Mit dem Abhilfebescheid vom 23.Oktober 2002 hat das Patentamt nun die Konsequenzen aus den Urteilen der Bayerischen Richter gezogen und seinen Bescheid vom 4. März 2002 ersatzlos aufgehoben.

Damit wird ein Schlusspunkt in der Auseinandersetzung um die Frage gesetzt, ob es sich bei der PMG um eine zulassungspflichtige Verwertungsgesellschaft handelt. Die Tätigkeit der PMG steht damit endgültig auf einem rechtlich abgesicherten Fundament, das allen Kunden die notwendige Gewähr für den Bestand der vertraglichen Vereinbarungen bietet.

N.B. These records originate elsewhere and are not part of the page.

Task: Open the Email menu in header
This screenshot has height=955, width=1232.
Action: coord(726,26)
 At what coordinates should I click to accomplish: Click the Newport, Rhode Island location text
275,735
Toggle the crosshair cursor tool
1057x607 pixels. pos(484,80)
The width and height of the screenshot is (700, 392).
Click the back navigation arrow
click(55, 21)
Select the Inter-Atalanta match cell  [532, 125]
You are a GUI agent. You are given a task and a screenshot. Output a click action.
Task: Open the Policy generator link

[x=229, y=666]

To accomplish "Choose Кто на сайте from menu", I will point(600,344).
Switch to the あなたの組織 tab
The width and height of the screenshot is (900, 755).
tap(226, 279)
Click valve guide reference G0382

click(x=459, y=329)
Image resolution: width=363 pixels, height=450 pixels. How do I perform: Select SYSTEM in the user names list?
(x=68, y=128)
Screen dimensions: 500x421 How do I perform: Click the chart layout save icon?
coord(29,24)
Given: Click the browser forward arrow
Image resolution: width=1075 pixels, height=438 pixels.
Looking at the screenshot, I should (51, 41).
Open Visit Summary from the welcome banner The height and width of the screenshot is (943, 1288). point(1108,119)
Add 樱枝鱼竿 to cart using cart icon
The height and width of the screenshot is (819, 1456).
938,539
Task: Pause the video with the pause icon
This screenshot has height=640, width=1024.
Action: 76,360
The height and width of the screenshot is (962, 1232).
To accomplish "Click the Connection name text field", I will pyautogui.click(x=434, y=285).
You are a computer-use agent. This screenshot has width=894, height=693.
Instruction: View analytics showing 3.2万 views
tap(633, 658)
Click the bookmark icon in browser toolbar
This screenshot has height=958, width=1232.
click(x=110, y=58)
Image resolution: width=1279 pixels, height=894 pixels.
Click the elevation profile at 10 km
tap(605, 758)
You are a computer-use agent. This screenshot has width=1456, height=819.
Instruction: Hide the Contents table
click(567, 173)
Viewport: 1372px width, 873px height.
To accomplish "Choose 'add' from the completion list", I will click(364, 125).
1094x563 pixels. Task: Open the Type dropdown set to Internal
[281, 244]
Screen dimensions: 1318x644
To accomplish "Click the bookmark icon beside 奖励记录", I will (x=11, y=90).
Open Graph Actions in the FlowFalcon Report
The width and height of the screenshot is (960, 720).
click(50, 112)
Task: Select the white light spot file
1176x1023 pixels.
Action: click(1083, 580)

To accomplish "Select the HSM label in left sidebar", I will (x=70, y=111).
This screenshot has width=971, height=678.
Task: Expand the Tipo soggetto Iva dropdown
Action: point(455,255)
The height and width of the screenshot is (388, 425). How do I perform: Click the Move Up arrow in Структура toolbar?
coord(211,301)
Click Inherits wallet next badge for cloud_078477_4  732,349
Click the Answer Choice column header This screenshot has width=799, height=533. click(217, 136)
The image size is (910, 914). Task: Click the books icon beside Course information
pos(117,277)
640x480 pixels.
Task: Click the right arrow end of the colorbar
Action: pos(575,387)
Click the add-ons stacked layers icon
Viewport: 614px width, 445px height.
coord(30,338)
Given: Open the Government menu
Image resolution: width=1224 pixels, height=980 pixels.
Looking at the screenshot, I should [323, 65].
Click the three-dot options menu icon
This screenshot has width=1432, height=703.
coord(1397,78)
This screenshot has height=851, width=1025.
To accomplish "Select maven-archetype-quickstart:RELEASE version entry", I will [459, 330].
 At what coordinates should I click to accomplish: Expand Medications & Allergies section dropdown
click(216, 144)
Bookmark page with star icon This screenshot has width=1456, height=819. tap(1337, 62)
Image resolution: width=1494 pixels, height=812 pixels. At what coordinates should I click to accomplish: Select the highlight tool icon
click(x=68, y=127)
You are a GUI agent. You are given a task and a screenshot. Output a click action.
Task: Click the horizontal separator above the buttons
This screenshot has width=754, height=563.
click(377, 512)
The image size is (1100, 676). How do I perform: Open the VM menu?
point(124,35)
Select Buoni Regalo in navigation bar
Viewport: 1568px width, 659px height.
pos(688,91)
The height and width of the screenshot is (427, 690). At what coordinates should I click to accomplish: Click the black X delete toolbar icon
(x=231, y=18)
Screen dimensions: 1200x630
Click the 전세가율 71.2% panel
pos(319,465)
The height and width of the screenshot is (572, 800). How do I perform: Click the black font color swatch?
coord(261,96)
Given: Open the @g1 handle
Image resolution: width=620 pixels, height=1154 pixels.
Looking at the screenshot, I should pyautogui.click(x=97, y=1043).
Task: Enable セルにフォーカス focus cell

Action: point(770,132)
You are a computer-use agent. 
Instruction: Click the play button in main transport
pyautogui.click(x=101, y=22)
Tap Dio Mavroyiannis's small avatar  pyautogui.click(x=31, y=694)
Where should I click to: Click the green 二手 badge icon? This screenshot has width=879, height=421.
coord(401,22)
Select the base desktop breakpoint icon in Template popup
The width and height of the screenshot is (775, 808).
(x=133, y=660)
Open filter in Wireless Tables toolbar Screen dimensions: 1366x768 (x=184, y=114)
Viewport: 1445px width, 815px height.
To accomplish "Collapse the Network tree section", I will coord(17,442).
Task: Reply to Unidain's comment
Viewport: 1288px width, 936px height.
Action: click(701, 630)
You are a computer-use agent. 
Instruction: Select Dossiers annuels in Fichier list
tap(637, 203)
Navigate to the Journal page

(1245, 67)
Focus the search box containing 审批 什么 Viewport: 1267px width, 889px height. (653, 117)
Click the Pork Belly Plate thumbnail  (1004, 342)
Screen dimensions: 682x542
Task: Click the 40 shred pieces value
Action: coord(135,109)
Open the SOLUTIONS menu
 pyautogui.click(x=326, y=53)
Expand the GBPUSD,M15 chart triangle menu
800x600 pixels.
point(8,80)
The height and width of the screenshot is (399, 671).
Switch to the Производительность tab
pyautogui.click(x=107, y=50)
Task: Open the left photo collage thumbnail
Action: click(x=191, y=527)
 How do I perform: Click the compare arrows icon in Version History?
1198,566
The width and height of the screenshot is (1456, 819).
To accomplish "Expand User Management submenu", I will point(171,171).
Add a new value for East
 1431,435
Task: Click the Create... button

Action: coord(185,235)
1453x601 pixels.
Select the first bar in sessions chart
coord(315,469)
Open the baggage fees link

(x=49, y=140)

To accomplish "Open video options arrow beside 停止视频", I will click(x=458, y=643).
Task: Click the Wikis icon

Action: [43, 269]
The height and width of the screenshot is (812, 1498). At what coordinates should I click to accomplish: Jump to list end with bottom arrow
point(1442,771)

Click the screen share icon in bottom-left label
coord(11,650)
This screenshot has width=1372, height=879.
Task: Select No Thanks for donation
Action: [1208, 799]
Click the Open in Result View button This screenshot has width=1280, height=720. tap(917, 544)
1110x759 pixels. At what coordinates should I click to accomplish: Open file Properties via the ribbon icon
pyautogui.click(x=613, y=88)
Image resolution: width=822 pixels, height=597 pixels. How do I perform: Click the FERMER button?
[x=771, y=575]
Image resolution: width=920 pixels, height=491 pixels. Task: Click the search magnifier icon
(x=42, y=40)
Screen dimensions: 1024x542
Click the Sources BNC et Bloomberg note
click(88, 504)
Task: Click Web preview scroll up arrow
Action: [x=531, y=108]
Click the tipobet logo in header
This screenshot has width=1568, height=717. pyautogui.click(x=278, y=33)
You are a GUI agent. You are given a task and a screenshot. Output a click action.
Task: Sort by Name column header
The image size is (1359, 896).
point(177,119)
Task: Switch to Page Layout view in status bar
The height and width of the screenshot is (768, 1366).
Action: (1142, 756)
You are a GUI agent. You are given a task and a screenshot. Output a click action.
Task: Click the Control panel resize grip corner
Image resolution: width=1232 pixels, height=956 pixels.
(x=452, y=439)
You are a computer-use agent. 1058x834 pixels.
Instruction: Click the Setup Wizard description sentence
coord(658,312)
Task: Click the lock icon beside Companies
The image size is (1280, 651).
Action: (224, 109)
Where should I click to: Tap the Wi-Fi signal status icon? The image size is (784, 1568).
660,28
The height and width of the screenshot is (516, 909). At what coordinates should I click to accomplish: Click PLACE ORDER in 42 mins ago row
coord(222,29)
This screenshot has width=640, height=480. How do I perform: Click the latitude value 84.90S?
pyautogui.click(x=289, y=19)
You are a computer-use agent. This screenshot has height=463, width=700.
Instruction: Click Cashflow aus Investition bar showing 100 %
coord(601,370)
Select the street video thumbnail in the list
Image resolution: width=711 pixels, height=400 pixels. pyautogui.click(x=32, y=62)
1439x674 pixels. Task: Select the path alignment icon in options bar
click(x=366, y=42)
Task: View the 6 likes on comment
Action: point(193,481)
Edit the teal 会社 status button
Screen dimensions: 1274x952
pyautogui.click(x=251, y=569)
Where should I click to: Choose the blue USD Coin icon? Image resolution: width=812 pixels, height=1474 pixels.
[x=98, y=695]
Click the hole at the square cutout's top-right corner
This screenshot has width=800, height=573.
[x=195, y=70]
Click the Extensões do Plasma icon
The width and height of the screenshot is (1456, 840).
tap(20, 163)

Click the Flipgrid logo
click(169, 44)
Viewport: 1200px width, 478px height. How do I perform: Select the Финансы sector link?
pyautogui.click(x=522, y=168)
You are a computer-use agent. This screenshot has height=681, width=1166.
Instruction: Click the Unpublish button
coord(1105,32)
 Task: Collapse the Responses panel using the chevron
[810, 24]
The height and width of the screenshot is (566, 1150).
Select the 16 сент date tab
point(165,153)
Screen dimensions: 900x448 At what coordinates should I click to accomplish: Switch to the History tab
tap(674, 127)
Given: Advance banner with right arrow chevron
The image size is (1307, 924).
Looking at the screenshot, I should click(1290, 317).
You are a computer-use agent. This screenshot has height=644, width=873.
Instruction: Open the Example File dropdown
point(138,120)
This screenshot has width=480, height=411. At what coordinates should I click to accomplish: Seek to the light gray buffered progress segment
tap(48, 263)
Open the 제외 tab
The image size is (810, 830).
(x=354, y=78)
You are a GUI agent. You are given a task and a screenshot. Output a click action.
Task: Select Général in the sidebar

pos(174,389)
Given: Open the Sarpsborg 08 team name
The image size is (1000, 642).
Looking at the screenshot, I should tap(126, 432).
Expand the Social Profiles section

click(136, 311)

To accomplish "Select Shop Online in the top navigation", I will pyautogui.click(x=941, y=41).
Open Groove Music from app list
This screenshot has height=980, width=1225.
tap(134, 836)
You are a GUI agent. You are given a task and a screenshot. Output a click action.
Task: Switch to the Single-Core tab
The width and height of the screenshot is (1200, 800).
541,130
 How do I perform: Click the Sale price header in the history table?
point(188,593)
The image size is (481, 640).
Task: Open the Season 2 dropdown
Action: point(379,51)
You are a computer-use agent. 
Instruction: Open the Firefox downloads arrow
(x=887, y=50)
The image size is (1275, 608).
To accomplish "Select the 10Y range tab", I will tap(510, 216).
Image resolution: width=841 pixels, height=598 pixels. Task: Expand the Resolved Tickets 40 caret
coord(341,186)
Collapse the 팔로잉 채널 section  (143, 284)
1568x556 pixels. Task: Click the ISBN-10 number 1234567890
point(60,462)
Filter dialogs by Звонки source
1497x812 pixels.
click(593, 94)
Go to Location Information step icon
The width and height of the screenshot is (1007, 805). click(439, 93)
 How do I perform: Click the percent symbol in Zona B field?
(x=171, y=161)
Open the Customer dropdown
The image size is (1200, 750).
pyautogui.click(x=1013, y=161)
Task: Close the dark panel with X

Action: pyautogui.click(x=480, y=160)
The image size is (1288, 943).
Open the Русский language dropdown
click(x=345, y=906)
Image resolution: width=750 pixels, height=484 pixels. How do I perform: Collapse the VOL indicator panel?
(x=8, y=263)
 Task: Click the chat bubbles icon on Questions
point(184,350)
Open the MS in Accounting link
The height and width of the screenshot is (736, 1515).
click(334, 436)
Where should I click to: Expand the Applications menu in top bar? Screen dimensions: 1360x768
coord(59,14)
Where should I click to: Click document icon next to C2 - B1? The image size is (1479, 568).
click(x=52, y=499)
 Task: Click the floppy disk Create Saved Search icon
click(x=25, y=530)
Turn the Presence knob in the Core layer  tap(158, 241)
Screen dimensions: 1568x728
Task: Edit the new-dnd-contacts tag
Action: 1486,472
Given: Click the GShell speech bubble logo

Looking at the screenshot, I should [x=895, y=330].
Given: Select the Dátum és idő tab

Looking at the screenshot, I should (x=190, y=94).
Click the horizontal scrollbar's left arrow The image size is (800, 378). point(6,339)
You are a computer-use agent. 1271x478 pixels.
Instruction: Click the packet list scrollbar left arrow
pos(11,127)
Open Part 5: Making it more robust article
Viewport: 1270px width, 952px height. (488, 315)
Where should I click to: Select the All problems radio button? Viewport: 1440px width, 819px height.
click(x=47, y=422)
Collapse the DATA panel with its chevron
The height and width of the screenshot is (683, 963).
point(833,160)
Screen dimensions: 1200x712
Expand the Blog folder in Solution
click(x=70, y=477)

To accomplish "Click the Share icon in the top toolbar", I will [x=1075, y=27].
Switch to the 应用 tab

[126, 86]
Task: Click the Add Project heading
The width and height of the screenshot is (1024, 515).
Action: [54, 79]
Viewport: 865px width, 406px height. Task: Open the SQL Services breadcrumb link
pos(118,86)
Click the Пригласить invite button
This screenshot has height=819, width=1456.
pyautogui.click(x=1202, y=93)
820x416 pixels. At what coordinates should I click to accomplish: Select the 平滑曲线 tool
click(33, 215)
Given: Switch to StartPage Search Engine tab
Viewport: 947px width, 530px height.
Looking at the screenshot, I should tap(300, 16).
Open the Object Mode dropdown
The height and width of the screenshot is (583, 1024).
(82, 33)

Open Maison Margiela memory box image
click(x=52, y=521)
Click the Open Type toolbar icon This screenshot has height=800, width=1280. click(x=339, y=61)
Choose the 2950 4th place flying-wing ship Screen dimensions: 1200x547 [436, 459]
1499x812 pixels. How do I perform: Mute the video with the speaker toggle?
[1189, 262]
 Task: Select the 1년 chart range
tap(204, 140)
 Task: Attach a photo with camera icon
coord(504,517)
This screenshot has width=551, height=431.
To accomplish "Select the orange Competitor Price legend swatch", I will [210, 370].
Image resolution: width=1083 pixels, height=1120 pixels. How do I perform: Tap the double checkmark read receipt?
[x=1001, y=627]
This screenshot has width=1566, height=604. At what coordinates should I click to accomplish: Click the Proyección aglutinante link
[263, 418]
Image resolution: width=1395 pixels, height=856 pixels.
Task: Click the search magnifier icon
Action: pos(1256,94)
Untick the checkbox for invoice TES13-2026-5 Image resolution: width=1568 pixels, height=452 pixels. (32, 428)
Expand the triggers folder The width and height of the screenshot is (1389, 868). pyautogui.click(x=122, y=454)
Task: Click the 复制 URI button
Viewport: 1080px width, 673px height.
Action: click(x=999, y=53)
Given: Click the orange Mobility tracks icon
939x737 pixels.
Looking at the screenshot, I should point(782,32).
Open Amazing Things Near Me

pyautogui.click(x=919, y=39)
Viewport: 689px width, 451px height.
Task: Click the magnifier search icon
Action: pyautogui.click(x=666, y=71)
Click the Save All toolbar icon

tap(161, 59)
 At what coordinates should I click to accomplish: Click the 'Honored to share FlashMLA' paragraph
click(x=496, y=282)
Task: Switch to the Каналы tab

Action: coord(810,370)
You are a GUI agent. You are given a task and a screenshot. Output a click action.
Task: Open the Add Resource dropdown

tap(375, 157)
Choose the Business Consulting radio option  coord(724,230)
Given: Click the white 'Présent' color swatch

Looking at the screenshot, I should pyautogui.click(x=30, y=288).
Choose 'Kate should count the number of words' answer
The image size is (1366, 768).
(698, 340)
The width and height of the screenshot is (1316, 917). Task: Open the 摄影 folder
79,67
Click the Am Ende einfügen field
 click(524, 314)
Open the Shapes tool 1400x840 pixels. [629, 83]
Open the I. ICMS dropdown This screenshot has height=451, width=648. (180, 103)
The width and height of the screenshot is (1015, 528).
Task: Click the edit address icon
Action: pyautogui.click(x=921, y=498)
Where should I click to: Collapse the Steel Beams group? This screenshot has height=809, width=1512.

Die Presse-Monitor Deutschland GmbH & Co. KG (PMG) ist ein Unternehmen der deutschen Zeitungs- und Zeitschriftenverlage, das Content für die Erstellung elektronischer Pressespiegel anbietet. Seit April 2001 am Markt tätig hat PMG derzeit 140 Titel von rund 60 Verlagen unter Vertrag.

Zu den Gesellschaftern der PMG gehören neben den beiden Verbänden der Zeitungs- und Zeitschriftenverleger (BDZV und VDZ) die folgenden Verlage: Axel Springer Verlag AG, Hubert Burda Media Holding GmbH & Co. KG, Frankfurter Allgemeine Zeitung GmbH, Gruner & Jahr AG & Co., Spiegel-Verlag Rudolf Augstein GmbH & Co. KG, Süddeutsche Zeitung GmbH, Verlagsgruppe Handelsblatt GmbH.

Die PMG bietet ihren Kunden seit Frühjahr 2001 einen elektronischen Pressespiegel an. Der Streit entstand, weil PMG nicht die in § 49 des Urheberrechtsgesetzes festgeschriebenen Vergütungspauschalen über den Umweg der VG Wort an die Autoren der Artikel verteilt.